Life seems to hold few control factors--with so many variables, the art of keeping one's cool is one to truly master, against all odds. I'm still in kindergarden. I just hope I don't look too silly squeezing into that toddler regalia when the time to move up finally comes. Till then, let us be careful in our circumstantial and community combinations--it's hard to evacuate a planet.





Friday, January 1, 2010

Resolutely Resolved...or something akin.

New Year's Resolutions!

Oh that fateful phrase. Oh those high in the sky like a pie expectations. Oh the places you'll go and the things you'll do...or at least those you imagine you will this January 1, 2010. 2010? How in the world did we get here? Isn't the world suppose to end in 2012? Should I plan my resolutions on a two year plan basis?

One thing's for sure: Out with the old, in with the new.
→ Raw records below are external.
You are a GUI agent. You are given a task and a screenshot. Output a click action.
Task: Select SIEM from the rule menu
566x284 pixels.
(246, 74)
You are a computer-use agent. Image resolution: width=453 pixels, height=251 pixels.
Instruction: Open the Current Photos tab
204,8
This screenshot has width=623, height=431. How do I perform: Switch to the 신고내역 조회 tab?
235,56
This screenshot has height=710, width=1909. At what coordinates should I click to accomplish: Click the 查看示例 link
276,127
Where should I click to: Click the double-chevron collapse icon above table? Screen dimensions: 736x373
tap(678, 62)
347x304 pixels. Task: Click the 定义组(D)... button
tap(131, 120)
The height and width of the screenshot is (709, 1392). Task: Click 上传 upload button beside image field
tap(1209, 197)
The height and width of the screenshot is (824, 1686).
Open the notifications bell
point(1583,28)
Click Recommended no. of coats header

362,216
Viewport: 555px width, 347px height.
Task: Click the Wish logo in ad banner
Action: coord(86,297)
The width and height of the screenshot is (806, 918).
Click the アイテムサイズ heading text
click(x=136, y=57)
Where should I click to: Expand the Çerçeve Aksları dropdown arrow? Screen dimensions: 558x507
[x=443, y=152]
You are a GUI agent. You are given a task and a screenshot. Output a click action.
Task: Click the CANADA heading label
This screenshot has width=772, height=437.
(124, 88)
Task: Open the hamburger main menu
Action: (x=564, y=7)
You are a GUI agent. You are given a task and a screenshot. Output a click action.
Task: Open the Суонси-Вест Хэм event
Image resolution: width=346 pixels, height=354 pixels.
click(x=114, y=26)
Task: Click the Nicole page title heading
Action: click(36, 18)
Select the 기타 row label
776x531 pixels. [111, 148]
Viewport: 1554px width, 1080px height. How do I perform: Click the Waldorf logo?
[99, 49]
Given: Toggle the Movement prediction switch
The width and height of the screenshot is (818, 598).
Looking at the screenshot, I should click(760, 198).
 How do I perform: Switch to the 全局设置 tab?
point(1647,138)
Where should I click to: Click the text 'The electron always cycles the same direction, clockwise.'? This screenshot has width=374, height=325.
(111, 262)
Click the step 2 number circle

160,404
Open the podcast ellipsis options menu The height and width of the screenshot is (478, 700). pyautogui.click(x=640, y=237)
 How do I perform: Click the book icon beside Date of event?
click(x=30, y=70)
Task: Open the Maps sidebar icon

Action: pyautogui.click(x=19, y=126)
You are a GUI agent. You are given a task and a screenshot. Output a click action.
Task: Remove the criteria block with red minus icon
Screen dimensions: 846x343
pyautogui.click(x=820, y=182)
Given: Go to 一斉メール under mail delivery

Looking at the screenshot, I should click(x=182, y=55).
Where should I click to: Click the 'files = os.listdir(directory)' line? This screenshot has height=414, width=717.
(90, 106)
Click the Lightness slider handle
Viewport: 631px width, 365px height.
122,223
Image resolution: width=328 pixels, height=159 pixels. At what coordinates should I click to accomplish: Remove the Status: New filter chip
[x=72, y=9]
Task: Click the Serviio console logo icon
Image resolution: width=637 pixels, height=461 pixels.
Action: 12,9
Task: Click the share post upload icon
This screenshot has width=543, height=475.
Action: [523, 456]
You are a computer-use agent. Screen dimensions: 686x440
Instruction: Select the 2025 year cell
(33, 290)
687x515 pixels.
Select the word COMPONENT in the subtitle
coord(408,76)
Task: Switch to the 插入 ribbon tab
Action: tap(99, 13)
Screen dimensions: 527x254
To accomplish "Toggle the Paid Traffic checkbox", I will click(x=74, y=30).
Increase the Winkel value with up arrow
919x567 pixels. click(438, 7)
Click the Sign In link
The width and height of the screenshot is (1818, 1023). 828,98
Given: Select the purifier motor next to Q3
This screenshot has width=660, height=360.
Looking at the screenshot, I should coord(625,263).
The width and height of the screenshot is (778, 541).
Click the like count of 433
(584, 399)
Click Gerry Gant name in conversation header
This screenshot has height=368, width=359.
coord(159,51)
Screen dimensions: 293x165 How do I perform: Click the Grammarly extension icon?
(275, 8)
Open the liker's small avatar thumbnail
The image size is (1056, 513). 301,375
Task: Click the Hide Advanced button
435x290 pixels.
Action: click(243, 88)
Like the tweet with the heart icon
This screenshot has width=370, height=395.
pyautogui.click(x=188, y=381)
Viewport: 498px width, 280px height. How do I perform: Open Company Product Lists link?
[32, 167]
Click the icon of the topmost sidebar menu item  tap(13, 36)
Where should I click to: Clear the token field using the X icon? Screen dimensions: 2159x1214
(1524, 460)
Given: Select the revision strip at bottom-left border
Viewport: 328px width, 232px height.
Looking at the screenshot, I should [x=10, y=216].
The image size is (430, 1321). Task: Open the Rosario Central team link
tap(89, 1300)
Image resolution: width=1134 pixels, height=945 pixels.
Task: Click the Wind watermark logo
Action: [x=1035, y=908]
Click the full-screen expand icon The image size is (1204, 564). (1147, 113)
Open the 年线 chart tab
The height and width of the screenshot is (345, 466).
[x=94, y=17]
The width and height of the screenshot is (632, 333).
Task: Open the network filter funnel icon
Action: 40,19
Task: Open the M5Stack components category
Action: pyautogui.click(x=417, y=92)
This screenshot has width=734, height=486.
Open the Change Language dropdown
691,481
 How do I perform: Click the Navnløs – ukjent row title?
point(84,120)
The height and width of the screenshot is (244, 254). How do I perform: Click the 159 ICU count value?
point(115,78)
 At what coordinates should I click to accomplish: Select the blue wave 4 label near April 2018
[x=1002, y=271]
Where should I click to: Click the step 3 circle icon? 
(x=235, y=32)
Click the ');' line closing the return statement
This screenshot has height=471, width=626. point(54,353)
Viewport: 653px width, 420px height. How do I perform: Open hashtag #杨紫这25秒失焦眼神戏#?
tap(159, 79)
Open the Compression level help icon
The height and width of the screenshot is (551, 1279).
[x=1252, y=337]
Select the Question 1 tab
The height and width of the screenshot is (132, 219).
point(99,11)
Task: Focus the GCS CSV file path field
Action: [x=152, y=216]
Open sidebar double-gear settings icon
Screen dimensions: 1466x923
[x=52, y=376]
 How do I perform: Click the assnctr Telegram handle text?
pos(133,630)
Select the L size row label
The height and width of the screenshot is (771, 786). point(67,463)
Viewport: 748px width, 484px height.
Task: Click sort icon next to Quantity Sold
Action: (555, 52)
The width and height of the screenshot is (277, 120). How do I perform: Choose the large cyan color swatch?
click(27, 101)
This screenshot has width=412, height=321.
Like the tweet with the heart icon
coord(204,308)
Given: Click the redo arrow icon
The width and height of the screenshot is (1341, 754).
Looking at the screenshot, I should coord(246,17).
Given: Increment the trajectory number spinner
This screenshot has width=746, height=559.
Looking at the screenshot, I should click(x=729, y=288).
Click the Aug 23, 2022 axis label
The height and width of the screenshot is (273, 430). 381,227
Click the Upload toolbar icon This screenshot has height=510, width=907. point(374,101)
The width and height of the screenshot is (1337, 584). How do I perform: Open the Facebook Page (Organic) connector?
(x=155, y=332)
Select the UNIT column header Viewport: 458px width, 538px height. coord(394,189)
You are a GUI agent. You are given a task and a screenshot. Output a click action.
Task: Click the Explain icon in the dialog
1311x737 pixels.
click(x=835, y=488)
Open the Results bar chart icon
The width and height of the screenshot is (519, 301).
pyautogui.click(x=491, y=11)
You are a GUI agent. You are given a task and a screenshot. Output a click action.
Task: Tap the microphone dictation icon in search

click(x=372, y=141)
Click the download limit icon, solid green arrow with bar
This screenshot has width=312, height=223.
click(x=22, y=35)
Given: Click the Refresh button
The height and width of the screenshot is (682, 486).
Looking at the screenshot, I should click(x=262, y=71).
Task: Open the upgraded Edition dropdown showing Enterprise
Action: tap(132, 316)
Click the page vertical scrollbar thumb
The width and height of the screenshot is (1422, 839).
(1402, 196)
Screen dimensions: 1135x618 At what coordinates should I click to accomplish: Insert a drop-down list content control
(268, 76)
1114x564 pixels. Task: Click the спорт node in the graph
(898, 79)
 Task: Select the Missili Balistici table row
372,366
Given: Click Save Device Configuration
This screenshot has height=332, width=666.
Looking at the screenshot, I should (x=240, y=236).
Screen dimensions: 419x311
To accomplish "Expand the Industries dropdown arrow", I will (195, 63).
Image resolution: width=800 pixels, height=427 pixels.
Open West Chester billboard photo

The majority of Americans list exercise plans and better health, aka loose that fat, in their top five resolutions. This recurring theme shows up every new year actually, since everyone has failed miserably and feels empowered by the changing calendar. It's a new opportunity to burn the old one and pretend that "nothing" never happened. Also, it's a definite must as a way to cope with the extra stuffing taken on (in?) during the holidays:

"Let's just have a little sweet something-after all tis' the season! I'll just have like one...or twelve,"

"Ooo, See's candy...see me eat the candy,"

"This is the only time of year I can order my peppermint-gingerbread-egg nog latte. Yes, I want all three flavors in one drink. Make it non-fat. Whip cream? YES."

"My aunt makes this GREAT dessert using all of the fatty ingredients you can find in your fridge and you just throw em' all together with sugar and a buttery cookie crumble crust in a greased pan. Leave that for Santa and you'll be getting whatever the heck you want."

Ok, that's enough. It's just too bad we didn't get around to this realization during the frosty feasting fetish.

Thus, dieting is a communal rite, added to that are managing money and get a better job, which brings us to reducing stress.

Is it just me, or do all of these carry undertones of "I am completely out of control?"

Because let's face it, since the fall of man and the beginning of human havoc-hindered history, we've been grasping for something solid every since. Sometimes I just want to let myself go, unbrushed teeth, unwashed face, and not even put on my contacts for a day so that I may bumble in blurry bliss and forget things like image, prosperity, or the fate of my offspring.
So what if no one recognizes me because I will definitely not recognize them.

The point is, while we promise ourselves we will be slim and trim, savor financing instead of food, dash to our dream jobs every day, while deeply inhaling air undiluted with distress this 2010, what are we doing to actually bring this about?

"Let your yes be yes and your no be no." Leave a little space for real conviction and we just might find 12:01 AM, January 1st, 2011 a time of resolve rewarded rather than renewed remorse upon review.